--- AIM OF THE EXERCISE ---
Return only these lines, exactly: the one containing "Click the thread" and every line after it in the listing.

--- EXTRACTED ENTRIES ---

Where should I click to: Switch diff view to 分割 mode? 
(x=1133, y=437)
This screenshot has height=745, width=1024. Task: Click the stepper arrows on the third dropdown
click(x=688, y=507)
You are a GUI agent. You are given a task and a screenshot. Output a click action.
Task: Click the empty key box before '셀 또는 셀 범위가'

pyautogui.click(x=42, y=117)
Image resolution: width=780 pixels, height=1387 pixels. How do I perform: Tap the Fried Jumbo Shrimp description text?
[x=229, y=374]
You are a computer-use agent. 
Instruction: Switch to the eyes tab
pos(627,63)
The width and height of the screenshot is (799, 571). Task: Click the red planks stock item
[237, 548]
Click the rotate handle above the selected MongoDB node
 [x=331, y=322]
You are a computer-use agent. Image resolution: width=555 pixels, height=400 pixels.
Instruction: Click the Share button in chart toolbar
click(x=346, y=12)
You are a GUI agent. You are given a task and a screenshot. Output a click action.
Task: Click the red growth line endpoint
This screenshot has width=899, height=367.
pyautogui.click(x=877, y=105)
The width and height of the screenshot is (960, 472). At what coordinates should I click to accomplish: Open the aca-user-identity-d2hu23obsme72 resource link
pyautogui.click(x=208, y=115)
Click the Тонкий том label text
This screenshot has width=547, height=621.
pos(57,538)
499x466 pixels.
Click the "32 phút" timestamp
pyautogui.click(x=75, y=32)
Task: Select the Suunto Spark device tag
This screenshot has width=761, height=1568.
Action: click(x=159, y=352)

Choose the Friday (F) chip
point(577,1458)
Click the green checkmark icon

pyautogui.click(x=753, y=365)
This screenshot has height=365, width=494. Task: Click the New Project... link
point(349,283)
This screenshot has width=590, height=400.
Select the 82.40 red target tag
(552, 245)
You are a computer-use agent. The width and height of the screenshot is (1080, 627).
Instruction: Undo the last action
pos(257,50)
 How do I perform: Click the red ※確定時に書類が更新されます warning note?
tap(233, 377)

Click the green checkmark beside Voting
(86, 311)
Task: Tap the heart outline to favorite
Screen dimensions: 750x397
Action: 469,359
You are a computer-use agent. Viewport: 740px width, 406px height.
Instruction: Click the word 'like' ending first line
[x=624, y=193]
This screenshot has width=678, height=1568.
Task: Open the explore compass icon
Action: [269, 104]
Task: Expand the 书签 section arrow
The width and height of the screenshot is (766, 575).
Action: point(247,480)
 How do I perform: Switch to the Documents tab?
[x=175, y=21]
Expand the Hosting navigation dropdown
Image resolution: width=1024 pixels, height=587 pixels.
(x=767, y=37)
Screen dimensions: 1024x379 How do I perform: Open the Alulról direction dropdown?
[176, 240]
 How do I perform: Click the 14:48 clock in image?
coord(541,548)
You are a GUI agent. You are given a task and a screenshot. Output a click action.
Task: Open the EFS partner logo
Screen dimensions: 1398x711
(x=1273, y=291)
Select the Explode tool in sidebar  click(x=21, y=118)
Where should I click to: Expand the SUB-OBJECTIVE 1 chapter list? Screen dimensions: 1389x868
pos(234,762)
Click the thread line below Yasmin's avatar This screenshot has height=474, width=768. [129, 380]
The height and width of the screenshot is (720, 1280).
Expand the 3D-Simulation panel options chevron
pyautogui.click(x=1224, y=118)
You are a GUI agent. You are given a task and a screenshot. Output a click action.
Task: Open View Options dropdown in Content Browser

--- ANSWER SECTION ---
Click the thread line below Yasmin's avatar This screenshot has height=474, width=768. [129, 380]
The height and width of the screenshot is (720, 1280).
Expand the 3D-Simulation panel options chevron
pyautogui.click(x=1224, y=118)
You are a GUI agent. You are given a task and a screenshot. Output a click action.
Task: Open View Options dropdown in Content Browser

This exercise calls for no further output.